Barclays fell 3.2 percent to 310.05 pence, the biggest drop in three weeks. The London-based lender favors issuing cheaper CoCos instead of new stock to boost capital, according to two people with knowledge of the talks who asked not to be identified because no decision has been reached.
The bank said it has held talks with the Prudential Regulation Authority and will update the market when it reports earnings tomorrow.

Ryanair Retreats

Ryanair Holdings Plc (RYA), Europe’s biggest discount airline, fell 2.5 percent percent to 6.99 euros as first-quarter earnings dropped 21 percent on higher fuel costs and an early Easter travel season.
Publicis Groupe SA (PUB) may move as the Paris-based firm and Omnicom Group Inc. agreed to merge in an all-stock transaction to create the world’s largest advertising company with $23 billion in revenue. Publicis shares are due to begin trading at 3:30 p.m. Paris time, as the New York Stock Exchange opens.
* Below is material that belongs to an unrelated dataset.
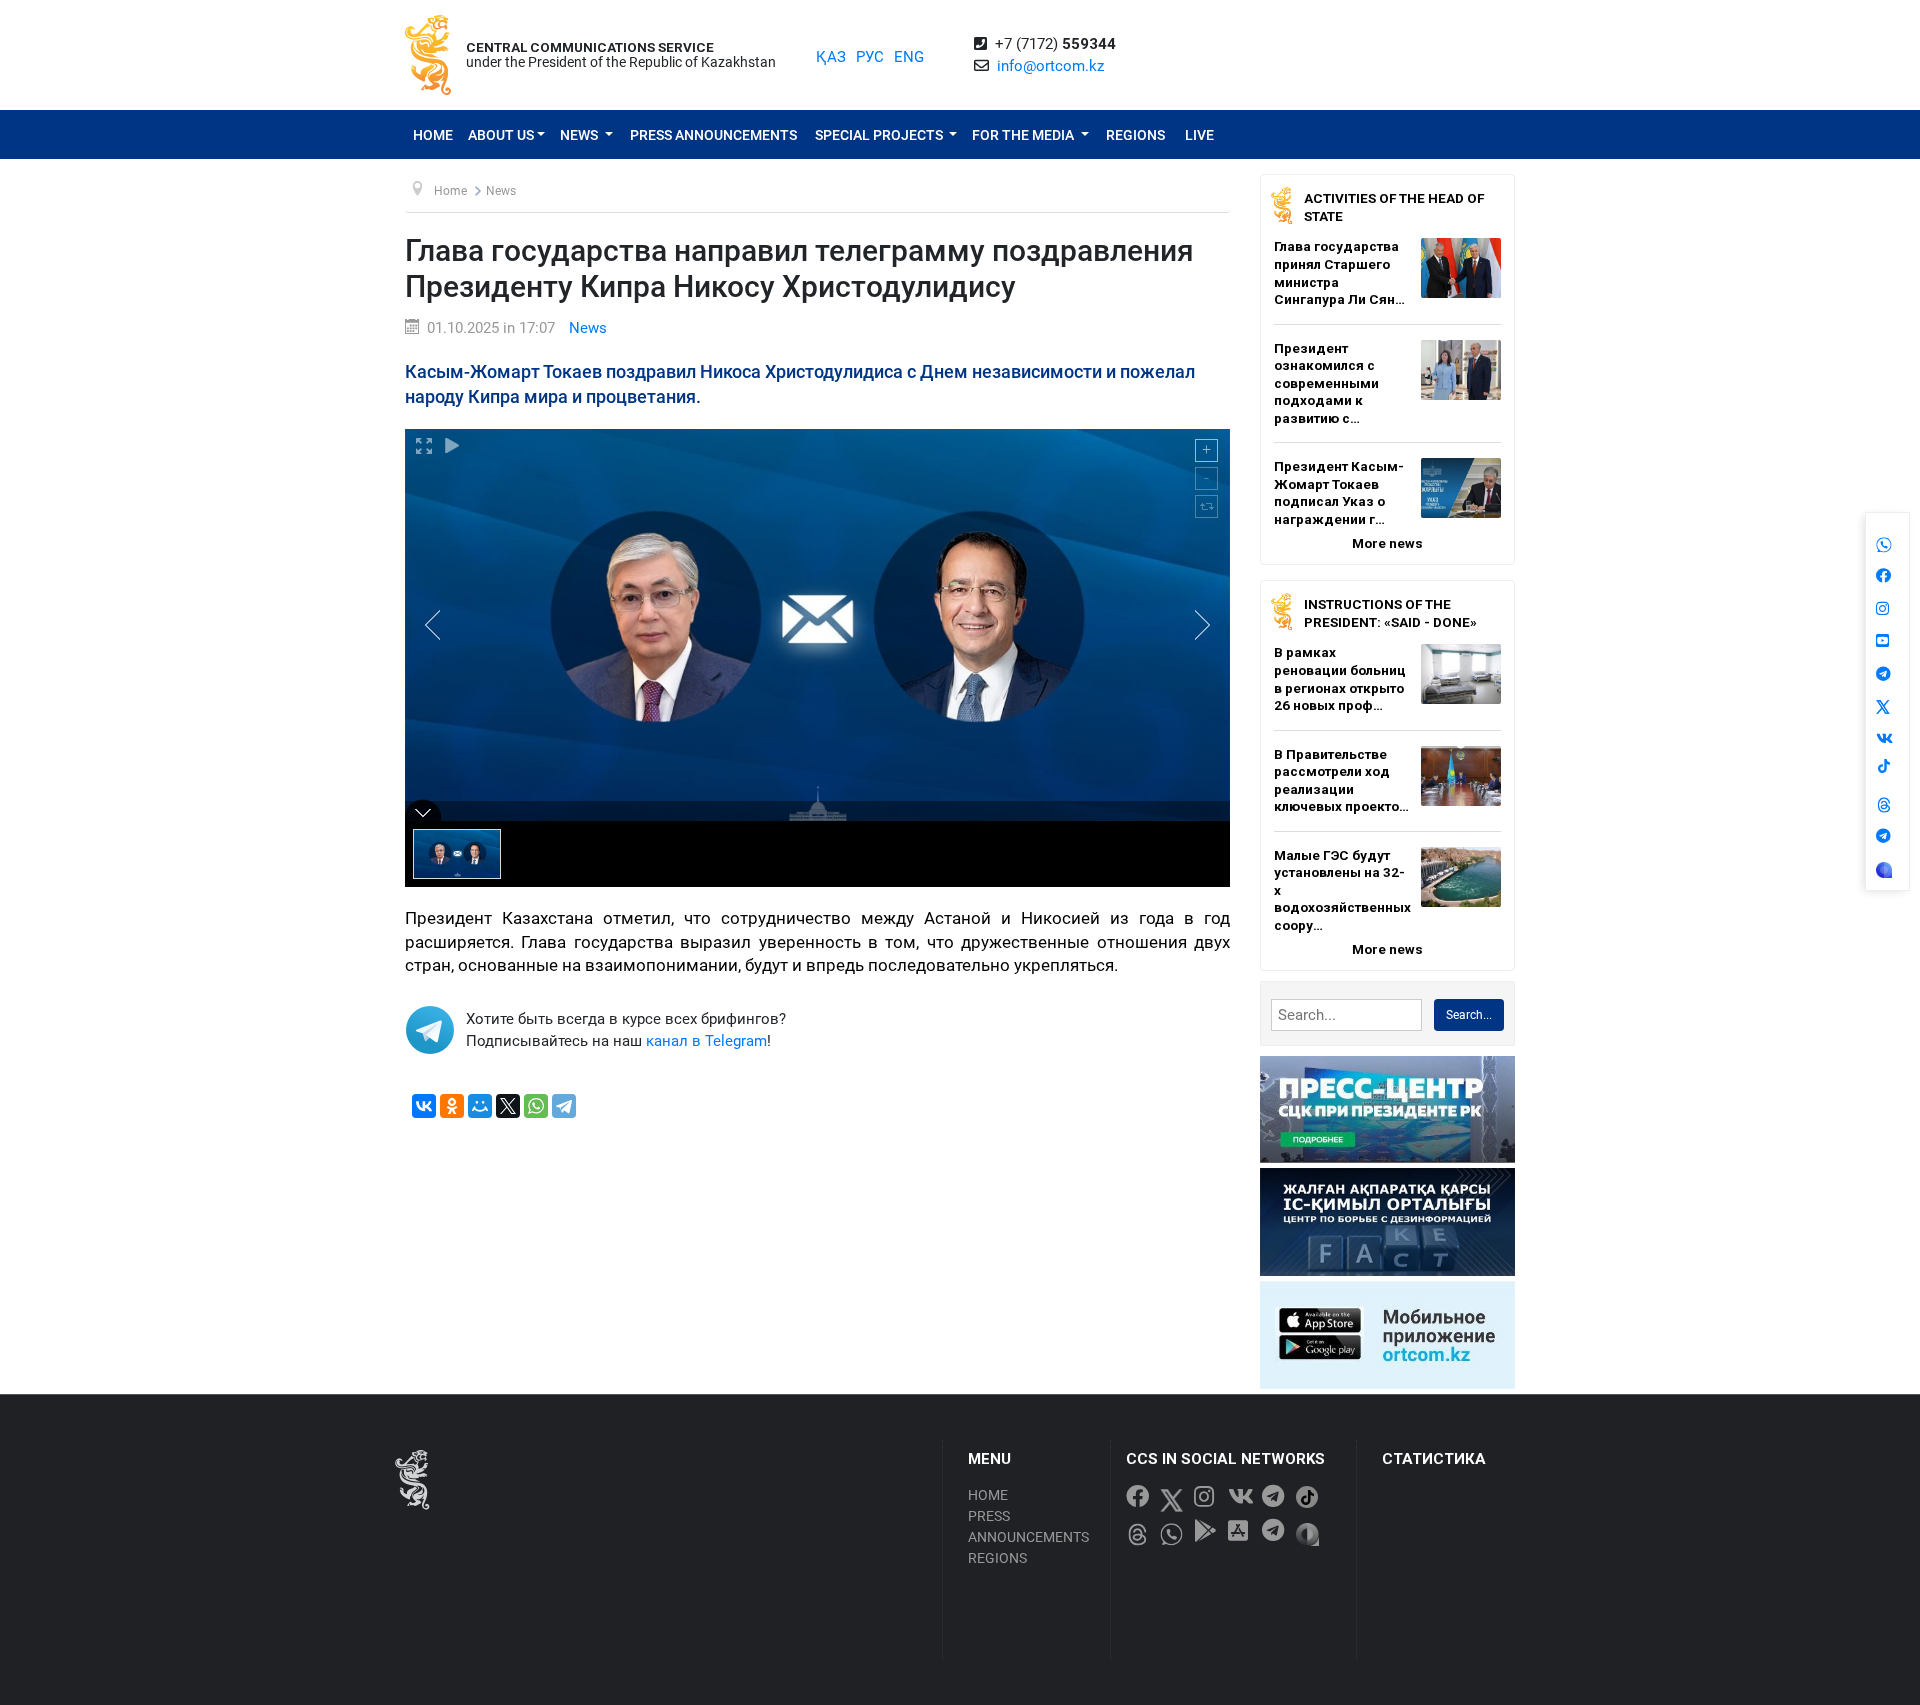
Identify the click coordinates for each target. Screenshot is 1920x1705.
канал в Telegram (706, 1041)
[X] (508, 1106)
Shareholders of Publicis and New York-based Omnicom will each hold about 50 percent of the new entity, known as Publicis Omnicom Group. Publicis Chief Executive Officer Maurice Levyand John Wren, his counterpart at Omnicom, will be co-CEOs.
WPP Plc, currently the biggest advertising company, advanced 2.2 percent to 1,201 pence in London. Havas SA, a French ad firm, surged 7 percent to 5.78 euros, the highest price in 11 years.